De puissants garde-fous existent

De façon générale, le pouvoir juridictionnel comme la plupart des autres organes de l’Etat (autorités administratives indépendantes en tête) veilleraient au grain en cas d’arrivée des extrêmes au pouvoir. Leur vigilance serait cependant plus ou moins aiguë selon les cas de figure. Compte tenu de la répartition statistique des sensibilités politiques et idéologiques parmi les différentes catégories de juges et de responsables administratifs, on peut penser qu’ils monteraient une garde plus implacable face à un pouvoir populiste de droite que face à une union des gauches dominée par ses radicaux.

Nos institutions sont beaucoup mieux armées contre l’autorité légitime que contre les pouvoirs occultes qui font la loi dans les territoires perdus de la République.

Un gouvernement RN serait déclaré infréquentable sur le plan diplomatique, sauf à se “méloniser” rapidement. Pressions de l’étranger et sanctions européennes le tiendraient en laisse, comme ce fut le cas pour la Grèce. Outre le mauvais vouloir du président, les censures juridictionnelles et les oukases de l’Union européenne, un gouvernement RN se heurterait à l’opposition déchaînée des députés de gauche, à la gronde syndicale, à l’inertie de l’Etat profond, à l’hostilité des médias et à la fureur de la rue.
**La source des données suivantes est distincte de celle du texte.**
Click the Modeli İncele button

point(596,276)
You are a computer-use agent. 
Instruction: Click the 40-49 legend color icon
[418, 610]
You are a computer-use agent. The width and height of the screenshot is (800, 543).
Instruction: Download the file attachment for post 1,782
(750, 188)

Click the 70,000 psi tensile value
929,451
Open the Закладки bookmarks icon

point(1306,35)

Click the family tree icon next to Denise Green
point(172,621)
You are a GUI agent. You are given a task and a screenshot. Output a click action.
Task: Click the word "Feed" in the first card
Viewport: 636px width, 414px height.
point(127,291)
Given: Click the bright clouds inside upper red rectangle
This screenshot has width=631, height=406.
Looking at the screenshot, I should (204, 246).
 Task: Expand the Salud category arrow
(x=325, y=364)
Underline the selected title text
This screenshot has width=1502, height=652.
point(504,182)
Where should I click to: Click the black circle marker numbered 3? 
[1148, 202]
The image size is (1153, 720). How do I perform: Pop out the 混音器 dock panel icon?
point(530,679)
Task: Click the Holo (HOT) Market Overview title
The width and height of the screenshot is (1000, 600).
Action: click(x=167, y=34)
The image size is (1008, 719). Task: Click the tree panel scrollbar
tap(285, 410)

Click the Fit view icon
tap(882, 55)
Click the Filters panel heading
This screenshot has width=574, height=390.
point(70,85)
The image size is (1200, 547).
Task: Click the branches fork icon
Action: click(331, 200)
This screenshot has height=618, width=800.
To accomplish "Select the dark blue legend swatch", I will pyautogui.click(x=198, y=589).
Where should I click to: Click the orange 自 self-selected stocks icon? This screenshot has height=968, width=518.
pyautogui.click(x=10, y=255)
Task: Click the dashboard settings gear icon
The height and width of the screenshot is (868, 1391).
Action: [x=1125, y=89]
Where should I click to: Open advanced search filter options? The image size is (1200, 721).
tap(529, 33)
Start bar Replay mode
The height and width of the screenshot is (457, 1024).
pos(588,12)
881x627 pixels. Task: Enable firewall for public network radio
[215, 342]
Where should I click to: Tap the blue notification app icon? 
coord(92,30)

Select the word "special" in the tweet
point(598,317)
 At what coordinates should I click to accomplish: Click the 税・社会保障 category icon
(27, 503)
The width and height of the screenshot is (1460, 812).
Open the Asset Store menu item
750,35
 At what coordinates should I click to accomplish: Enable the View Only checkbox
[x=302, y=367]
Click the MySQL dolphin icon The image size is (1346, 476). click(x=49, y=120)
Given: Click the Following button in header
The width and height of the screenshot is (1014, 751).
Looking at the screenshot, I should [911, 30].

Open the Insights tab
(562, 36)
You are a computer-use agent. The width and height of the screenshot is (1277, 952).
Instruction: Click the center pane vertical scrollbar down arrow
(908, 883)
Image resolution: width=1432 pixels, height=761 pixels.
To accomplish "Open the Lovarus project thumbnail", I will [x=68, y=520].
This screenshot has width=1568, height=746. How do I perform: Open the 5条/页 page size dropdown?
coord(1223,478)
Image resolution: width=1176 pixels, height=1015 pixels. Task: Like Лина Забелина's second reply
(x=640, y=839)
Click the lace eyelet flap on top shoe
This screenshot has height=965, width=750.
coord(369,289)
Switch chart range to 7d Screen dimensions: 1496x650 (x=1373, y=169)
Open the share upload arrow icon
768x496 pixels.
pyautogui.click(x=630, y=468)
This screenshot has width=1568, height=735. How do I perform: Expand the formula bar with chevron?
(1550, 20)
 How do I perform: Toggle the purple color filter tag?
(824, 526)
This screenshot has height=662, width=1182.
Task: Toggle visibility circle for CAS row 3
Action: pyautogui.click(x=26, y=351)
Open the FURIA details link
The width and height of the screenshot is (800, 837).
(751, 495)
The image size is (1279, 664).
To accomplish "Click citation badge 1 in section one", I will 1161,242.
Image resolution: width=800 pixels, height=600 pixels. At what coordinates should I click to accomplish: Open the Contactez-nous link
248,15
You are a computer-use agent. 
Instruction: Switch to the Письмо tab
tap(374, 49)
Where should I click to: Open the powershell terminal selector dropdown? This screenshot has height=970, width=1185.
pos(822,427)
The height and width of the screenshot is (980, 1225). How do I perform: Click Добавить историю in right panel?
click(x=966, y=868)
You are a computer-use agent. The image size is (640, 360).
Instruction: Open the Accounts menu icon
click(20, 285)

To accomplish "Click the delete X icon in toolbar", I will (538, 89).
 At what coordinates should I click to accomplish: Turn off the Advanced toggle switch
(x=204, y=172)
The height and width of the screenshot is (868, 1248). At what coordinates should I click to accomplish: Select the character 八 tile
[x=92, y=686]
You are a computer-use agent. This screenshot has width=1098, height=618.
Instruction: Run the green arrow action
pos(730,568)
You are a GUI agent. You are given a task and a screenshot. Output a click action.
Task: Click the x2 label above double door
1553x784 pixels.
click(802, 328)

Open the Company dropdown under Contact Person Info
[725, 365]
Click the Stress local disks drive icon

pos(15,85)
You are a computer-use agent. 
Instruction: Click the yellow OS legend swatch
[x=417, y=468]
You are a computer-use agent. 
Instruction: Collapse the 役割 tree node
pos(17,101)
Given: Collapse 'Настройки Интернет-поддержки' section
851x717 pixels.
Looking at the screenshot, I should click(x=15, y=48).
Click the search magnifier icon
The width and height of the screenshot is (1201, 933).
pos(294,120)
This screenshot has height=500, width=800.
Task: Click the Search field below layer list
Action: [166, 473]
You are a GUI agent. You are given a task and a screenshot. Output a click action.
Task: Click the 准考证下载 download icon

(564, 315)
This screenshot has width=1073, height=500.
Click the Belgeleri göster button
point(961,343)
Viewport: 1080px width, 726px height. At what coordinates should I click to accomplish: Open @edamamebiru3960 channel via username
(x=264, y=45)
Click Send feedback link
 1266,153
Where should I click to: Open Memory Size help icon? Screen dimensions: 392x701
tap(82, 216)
Cela ferait beaucoup pour un jeune chef de gouvernement n’ayant jamais exercé de fonctions ministérielles.

De puissants garde-fous existent donc, dans notre démocratie, contre un pouvoir officiel qui prendrait trop de libertés avec nos libertés. Il y a d’ailleurs là un formidable paradoxe : s’il y a aujourd’hui une demande populaire de pouvoir fort et qu’on se demande s’il y aura assez de barrages institutionnels pour contenir ses tentations autoritaires, c’est, au moins en partie, parce que les contre-pouvoirs qui incarnent ces barrages ont trop fortement corseté jusqu’ici le pouvoir démocratique. Nos institutions sont beaucoup mieux armées contre l’autorité légitime que contre les pouvoirs occultes qui font la loi dans les territoires perdus de la République. C’est au demeurant parce que les repères républicains s’effacent, parce que nos compatriotes se sentent livrés à l’insécurité (économique, culturelle et physique) par les partis de gouvernement, parce qu’ils ont le sentiment de ne plus pouvoir compter sur les pouvoirs publics pour les protéger qu’ils se tournent, dans les urnes, vers ceux qu’ils n’ont jamais essayés.